Summary of the Course #

The data migration solutions mentioned above are the ones I often use in practical projects and have been tested in actual combat. I hope that through this course, you can apply these solutions to your projects to solve practical problems. At the same time, I would like to emphasize the key points of this course again:

The dual-write solution is a common solution for database and Redis migration, and you can directly use it in your work. The most important aspect of the dual-write solution is to ensure data consistency through data validation, so that you can roll back at any time during the migration process.

If you need to migrate data from a self-built data center to the cloud, you can consider using the cascading replication solution. This solution will cause a temporary write stop, which should be executed during off-peak hours.

The focus of cache migration is to ensure the cache hit rate in the cloud. You can use an improved replica group method to migrate, where you asynchronously write data to the cloud replica group when writing to the cache. During reading, a small amount of traffic is sent to the cloud replica group. This way, you can migrate part of the data to the cloud replica group while minimizing the latency caused by the dedicated line delay to the self-built data center.

If you are the project leader, you must develop a thorough plan during the migration process. If it is a database migration, data validation should be the issue you spend the most time on resolving.

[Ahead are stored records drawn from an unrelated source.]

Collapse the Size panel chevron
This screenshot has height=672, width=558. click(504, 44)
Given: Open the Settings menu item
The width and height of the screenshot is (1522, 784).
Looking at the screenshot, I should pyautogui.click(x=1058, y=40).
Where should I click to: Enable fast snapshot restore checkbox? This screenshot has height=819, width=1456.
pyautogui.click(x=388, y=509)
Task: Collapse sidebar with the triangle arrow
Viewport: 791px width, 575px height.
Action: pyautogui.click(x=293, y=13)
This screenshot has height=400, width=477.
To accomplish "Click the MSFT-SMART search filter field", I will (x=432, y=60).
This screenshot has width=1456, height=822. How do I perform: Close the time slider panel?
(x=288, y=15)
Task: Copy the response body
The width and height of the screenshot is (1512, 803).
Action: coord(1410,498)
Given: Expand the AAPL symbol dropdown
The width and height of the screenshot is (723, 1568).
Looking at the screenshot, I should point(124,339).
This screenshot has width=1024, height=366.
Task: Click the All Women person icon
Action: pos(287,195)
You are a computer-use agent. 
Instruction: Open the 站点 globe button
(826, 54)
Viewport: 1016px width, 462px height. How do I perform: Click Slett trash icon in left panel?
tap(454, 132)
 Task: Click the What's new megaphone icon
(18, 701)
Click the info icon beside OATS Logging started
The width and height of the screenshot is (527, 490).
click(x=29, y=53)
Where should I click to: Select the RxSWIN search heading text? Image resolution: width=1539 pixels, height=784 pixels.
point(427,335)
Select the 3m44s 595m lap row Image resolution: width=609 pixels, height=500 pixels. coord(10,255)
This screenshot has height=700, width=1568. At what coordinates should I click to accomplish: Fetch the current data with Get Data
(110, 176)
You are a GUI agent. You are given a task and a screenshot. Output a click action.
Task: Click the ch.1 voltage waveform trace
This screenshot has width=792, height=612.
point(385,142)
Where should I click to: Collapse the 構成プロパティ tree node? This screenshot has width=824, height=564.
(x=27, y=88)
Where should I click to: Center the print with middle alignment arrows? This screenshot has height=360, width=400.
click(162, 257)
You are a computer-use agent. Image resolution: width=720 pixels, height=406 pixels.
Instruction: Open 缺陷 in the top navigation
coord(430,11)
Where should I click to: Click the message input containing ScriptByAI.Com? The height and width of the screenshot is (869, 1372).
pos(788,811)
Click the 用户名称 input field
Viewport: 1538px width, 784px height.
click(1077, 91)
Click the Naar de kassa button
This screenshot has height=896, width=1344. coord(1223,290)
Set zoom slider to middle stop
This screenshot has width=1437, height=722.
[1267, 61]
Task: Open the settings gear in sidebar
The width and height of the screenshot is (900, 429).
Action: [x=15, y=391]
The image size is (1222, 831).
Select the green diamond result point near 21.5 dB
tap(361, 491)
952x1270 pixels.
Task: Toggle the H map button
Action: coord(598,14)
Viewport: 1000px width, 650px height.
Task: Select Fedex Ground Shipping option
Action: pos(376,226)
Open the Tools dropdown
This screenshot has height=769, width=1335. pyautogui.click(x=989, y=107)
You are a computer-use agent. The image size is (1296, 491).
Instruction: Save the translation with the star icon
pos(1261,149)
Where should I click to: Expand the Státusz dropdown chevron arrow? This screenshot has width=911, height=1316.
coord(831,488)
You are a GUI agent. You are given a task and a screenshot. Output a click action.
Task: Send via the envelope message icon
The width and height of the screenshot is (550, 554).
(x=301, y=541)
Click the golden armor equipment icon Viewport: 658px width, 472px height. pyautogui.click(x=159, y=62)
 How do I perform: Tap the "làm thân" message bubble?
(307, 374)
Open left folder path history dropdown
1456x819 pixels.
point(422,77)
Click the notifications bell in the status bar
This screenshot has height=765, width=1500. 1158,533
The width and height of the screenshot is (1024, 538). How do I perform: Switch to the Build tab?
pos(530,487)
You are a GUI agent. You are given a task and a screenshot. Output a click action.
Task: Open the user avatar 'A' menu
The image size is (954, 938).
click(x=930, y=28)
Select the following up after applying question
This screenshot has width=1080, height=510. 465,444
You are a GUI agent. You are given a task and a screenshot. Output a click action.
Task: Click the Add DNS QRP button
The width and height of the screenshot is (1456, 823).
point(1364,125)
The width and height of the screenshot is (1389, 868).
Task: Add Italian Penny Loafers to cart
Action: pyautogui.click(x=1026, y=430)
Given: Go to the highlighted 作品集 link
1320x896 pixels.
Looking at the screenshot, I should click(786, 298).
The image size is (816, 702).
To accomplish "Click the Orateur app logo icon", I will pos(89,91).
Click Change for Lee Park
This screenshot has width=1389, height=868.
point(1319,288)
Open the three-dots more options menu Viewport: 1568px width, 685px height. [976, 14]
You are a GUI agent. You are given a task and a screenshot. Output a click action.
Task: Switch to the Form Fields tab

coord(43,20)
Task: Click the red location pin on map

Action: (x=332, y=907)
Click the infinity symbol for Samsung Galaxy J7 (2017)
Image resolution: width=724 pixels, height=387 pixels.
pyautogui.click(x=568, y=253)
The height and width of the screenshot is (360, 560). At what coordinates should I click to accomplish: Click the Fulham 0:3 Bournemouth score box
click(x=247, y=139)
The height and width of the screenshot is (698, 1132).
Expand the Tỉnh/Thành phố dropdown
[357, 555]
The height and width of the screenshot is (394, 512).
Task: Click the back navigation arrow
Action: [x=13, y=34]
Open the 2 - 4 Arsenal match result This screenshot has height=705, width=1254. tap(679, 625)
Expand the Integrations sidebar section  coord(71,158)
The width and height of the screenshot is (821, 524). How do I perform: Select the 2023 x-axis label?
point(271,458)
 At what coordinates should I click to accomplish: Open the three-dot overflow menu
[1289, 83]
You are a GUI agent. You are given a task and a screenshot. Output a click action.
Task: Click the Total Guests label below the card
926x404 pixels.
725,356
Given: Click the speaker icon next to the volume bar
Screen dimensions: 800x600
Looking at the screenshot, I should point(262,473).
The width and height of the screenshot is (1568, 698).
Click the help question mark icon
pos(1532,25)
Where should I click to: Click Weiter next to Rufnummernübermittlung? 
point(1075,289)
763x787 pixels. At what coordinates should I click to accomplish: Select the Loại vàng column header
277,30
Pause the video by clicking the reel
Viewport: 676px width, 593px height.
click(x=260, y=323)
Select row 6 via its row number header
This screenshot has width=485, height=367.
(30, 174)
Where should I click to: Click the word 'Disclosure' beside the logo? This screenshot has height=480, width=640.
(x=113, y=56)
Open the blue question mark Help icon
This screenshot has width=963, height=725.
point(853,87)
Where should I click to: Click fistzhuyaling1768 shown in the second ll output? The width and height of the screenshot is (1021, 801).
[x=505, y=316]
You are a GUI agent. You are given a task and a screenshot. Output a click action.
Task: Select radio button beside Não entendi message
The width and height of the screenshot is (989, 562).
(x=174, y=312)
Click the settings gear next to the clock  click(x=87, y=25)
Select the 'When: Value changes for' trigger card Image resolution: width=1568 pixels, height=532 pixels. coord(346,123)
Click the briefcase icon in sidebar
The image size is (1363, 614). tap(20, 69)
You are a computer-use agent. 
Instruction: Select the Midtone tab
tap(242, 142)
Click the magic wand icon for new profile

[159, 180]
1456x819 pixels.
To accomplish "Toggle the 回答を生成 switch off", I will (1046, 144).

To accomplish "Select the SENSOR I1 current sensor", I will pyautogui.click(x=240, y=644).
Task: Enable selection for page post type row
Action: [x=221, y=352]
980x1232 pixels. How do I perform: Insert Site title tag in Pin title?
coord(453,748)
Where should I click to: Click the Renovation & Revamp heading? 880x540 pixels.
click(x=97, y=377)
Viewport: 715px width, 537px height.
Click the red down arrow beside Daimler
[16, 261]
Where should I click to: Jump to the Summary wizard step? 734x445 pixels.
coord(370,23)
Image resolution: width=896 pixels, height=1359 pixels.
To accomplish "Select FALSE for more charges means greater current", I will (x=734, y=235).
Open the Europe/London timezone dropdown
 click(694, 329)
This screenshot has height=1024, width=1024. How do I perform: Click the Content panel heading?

If you are migrating a self-built data center to the cloud, the bandwidth of the dedicated line will be a bottleneck during the migration process. You need to carefully review before the migration, which calls need to go through the dedicated line and how much bandwidth they occupy, and whether the bandwidth latency can meet the requirements. In your plan, you should also try to minimize the occupation of dedicated line bandwidth resources by the services, cache, and database calls within the same data center during the migration process.